You may notice that a couple of our new restrictions are not yet enforced: A "Small" list still accepts any integer, and the sizes at the beginning and end don't have to match: One could be "Large", but the other could still be "Small". Those are not things that are easily handled in a grammar. They're more of a semantic matter (rather than syntactic), so we'll handle them in our own code later.

In any case, compile this new grammar, and try it out!

6. Making a Real Program

Alright, now it's time for some real code:

Importing the Language

There are two main ways to load your grammar into GoldieLib:

One way is to load the compiled grammar file at runtime, just like the Parse tool did when we used it earlier. We could easily do that, but unless you're writing a program like Parse which needs to work on any grammar, it's better to take the other approach:

Use Goldie's StaticLang tool to convert your compiled grammar into a D package. Not only does this help your program startup faster and allow you to distribute your program without the compiled grammar file, but it also gives you the option of using GoldieLib's static-style interfaces. The nice thing about GoldieLib's static-style interfaces (as opposed to the dynamic-style ones) is they provide better compile-time safety. For example, if you mistype the name of a symbol (such as Idint instead of Ident), the static-style will give you an error at compile-time instead of leaving you with a runtime bug.

Creating a D package for your grammar is a simple as this:

>goldie-staticlang commas.cgt --pack=commas

That will create a package named commas.
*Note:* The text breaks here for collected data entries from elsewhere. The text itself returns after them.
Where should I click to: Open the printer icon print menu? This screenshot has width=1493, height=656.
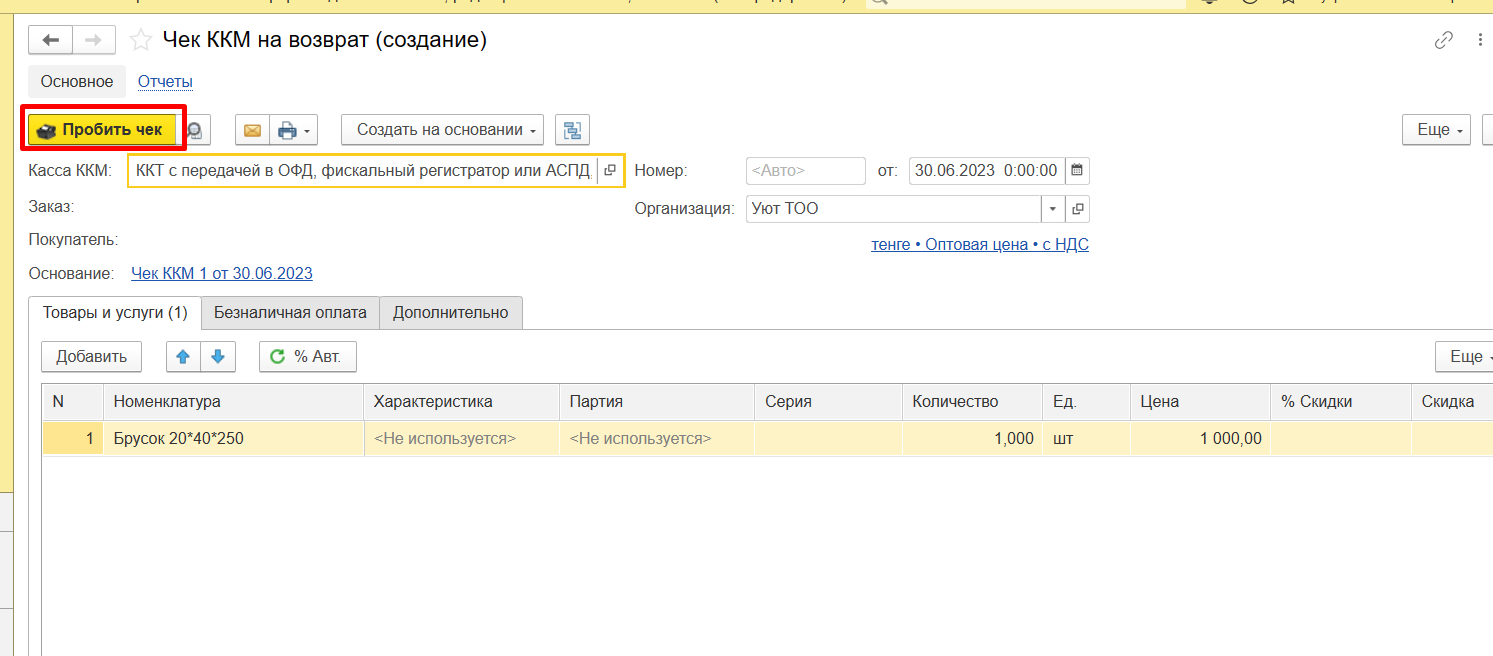294,130
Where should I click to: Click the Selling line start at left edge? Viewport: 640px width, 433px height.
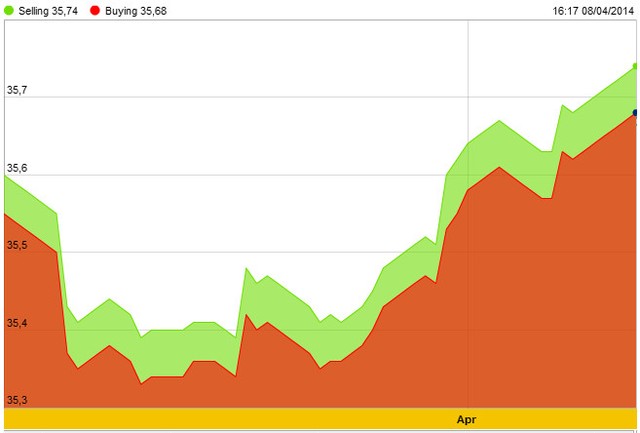[5, 176]
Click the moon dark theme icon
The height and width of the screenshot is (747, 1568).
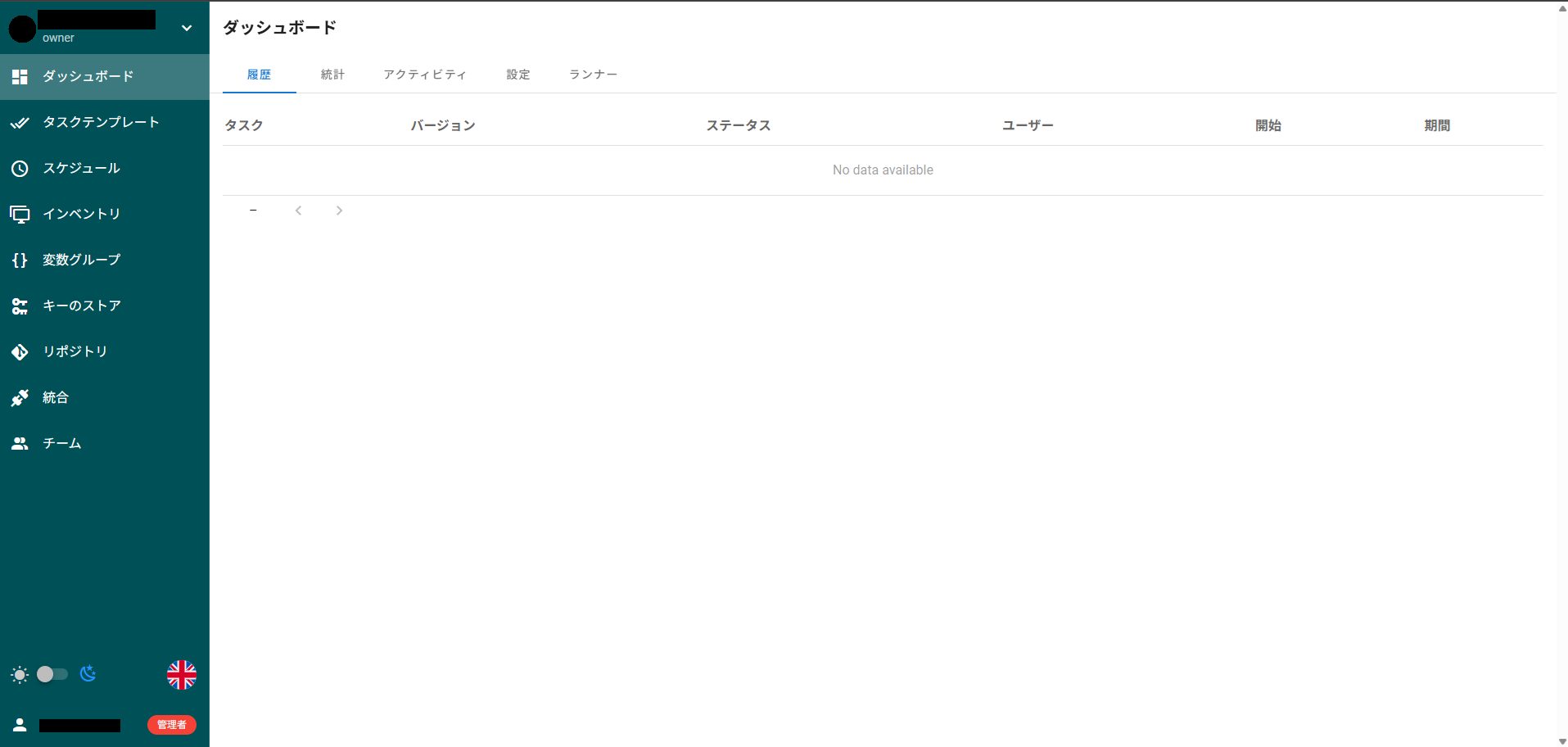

In your D code, import it like this:

import goldie.all; // Import GoldieLib itself
import commas.all; // Import our commas language

Parsing the Input

Now we're ready to actually start using GoldieLib.

The first thing to do is load a file and parse it according to our commas grammar:

tutorial/sections5-6/program1.d:

import std.stdio;
import goldie.all; // Import GoldieLib itself
import commas.all; // Import our commas language

int main(string[] args)
{
    try
    {
        auto parseTree = language_commas.parseFile(args[1]).parseTree;
    }
    catch(ParseException e)
    {
        writeln(e.msg);
        return 1;
    }

    return 0;
}

The try/catch block is simply there so upon any parsing (or lexing) error you'll get a prettier error message than just an ugly unhandled exception.

The only particularly interesting line is this one:

auto parseTree = language_commas.parseFile(args[1]).parseTree;

That one line does it all. Let's break it down:

The language_commas is our commas language. It's a variable of type Language_commas and, like it's type, is automatically defined and instantiated in the commas package that StaticLang generated for us.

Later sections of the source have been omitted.